Changes from previous version for fixing uid handling,
build breakage with TF_PROXY, and indentation.
----
This patch implements so_reuseport (SO_REUSEPORT socket option) for
TCP and UDP.  For TCP, so_reuseport allows multiple listener sockets
to be bound to the same port.  In the case of UDP, so_reuseport allows
multiple sockets to bind to the same port.  To prevent port hijacking
all sockets bound to the same port using so_reuseport must have the
same uid.  Received packets are distributed to multiple sockets bound
to the same port using a 4-tuple hash.

The motivating case for so_resuseport in TCP would be something like
a web server binding to port 80 running with multiple threads, where
each thread might have it's own listener socket.  This could be done
as an alternative to other models: 1) have one listener thread which
dispatches completed connections to workers. 2) accept on a single
listener socket from multiple threads.  In case #1 the listener thread
can easily become the bottleneck with high connection turn-over rate.
In case #2, the proportion of connections accepted per thread tends
to be uneven under high connection load (assuming simple event loop:
while (1) { accept(); process() }, wakeup does not promote fairness
among the sockets.  We have seen the  disproportion to be as high
as 3:1 ratio between thread accepting most connections and the one
accepting the fewest.  With so_reusport the distribution is
uniform.

The TCP implementation has a problem in that the request sockets for a
listener are attached to a listener socket.  If a SYN is received, a
listener socket is chosen and request structure is created (SYN-RECV
state).  If the subsequent ack in 3WHS does not match the same port
by so_reusport, the connection state is not found (reset) and the
request structure is orphaned.  This scenario would occur when the
number of listener sockets bound to a port changes (new ones are
added, or old ones closed).  We are looking for a solution to this,
maybe allow multiple sockets to share the same request table...
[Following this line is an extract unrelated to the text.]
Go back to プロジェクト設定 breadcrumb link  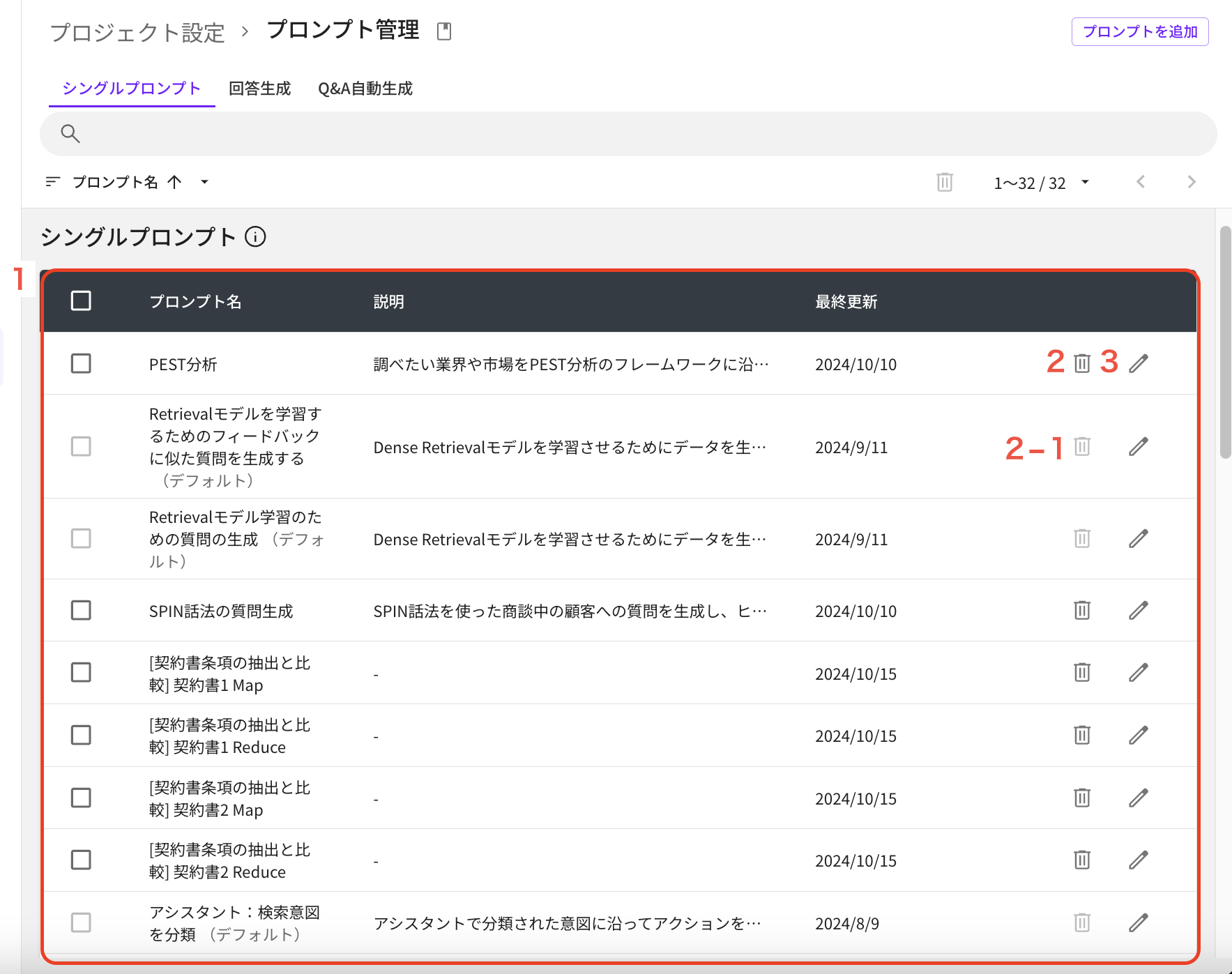(x=137, y=32)
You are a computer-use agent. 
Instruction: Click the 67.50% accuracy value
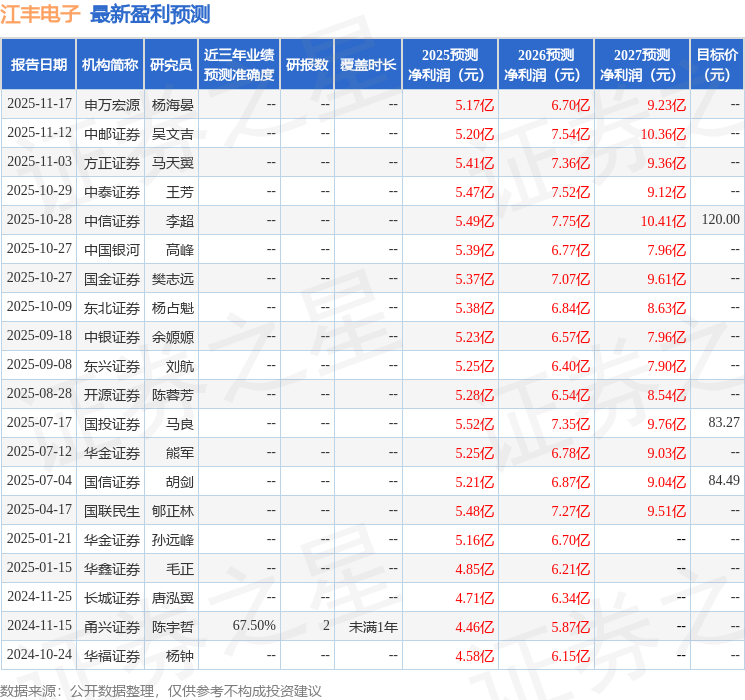point(254,625)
The motivating case for so_reuseport in UDP would be something like a
DNS server.  An alternative would be to recv on the same socket from
multiple threads.  As in the case of TCP, the load across these threads
tends to be disproportionate and we also see a lot of contection on
the socket lock.  Note that SO_REUSEADDR already allows multiple UDP
sockets to bind to the same port, however there is no provision to
prevent hijacking and nothing to distribute packets across all the
sockets sharing the same bound port.  This patch does not change the
semantics of SO_REUSEADDR, but provides usable functionality of it
for unicast.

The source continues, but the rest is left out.